Stored data entries
######

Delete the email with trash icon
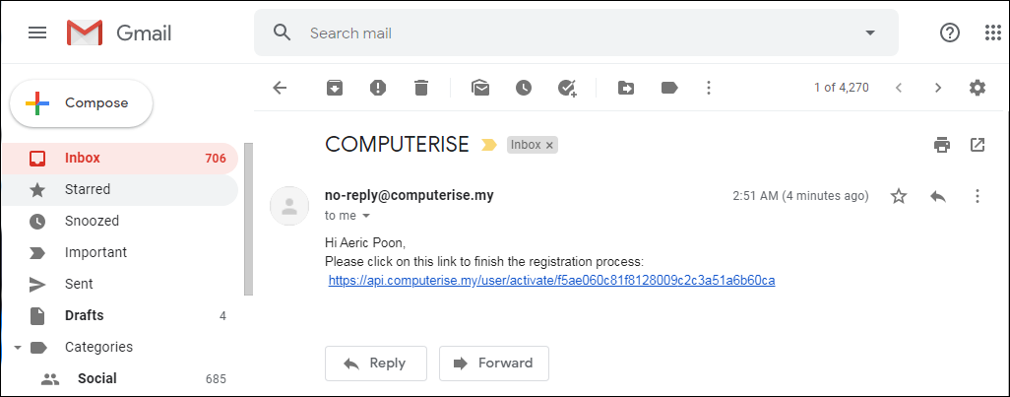 point(421,88)
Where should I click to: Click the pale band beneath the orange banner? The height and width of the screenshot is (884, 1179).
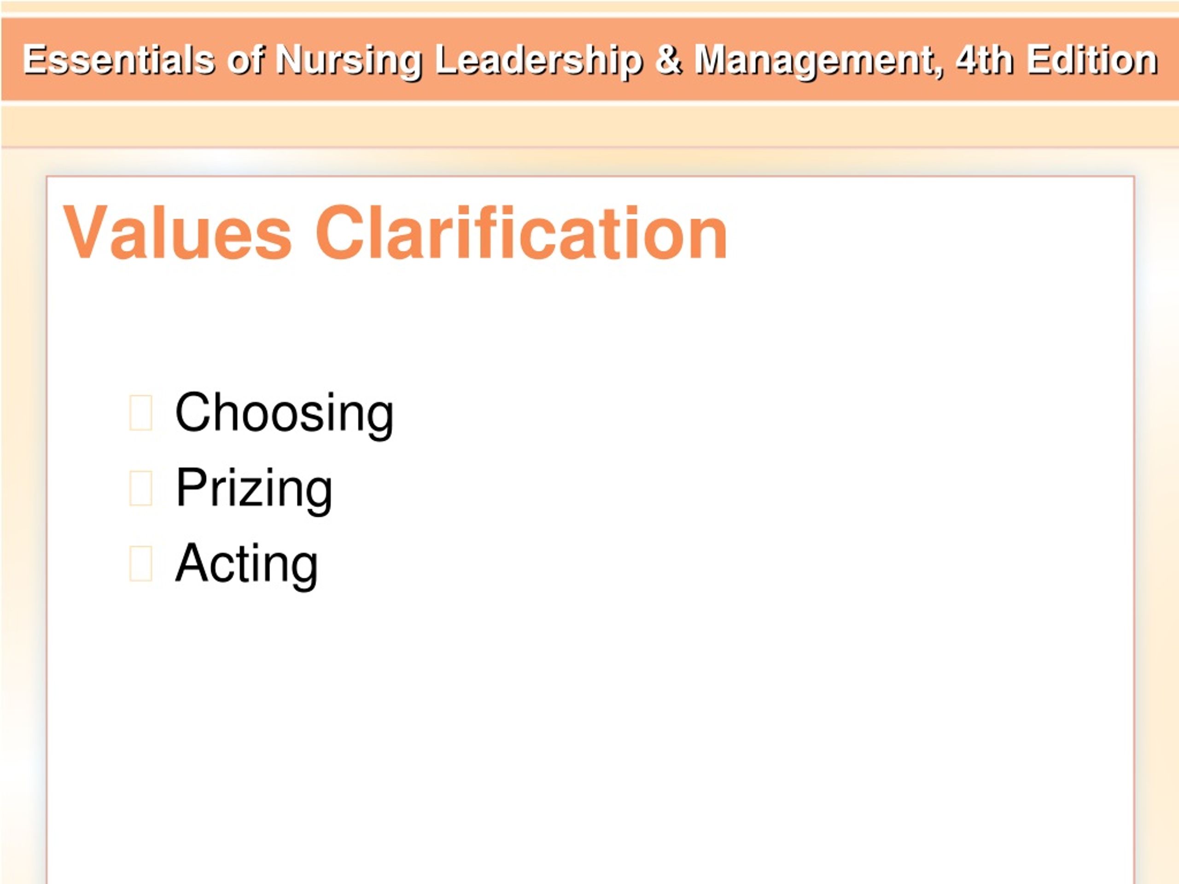click(x=590, y=126)
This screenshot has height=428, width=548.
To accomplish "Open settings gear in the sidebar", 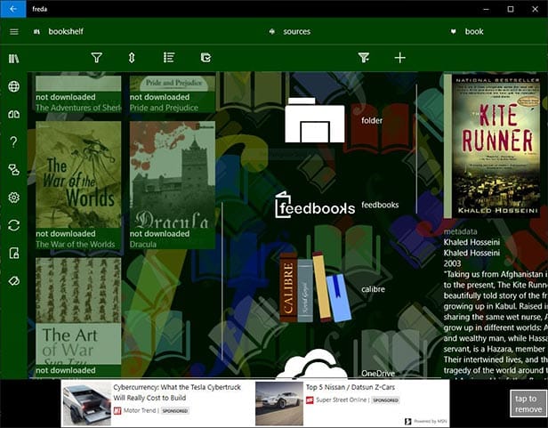I will pyautogui.click(x=13, y=198).
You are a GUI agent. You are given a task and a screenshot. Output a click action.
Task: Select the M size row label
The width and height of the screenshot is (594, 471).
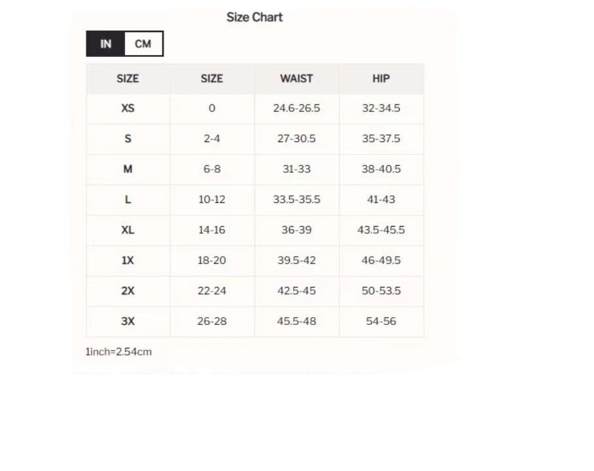(128, 169)
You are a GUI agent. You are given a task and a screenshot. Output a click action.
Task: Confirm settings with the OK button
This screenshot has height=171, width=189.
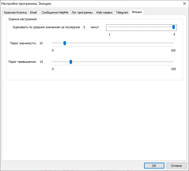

######

Task details
Counting the lines above that hold "This", reply with the number and no other words.

The answer
2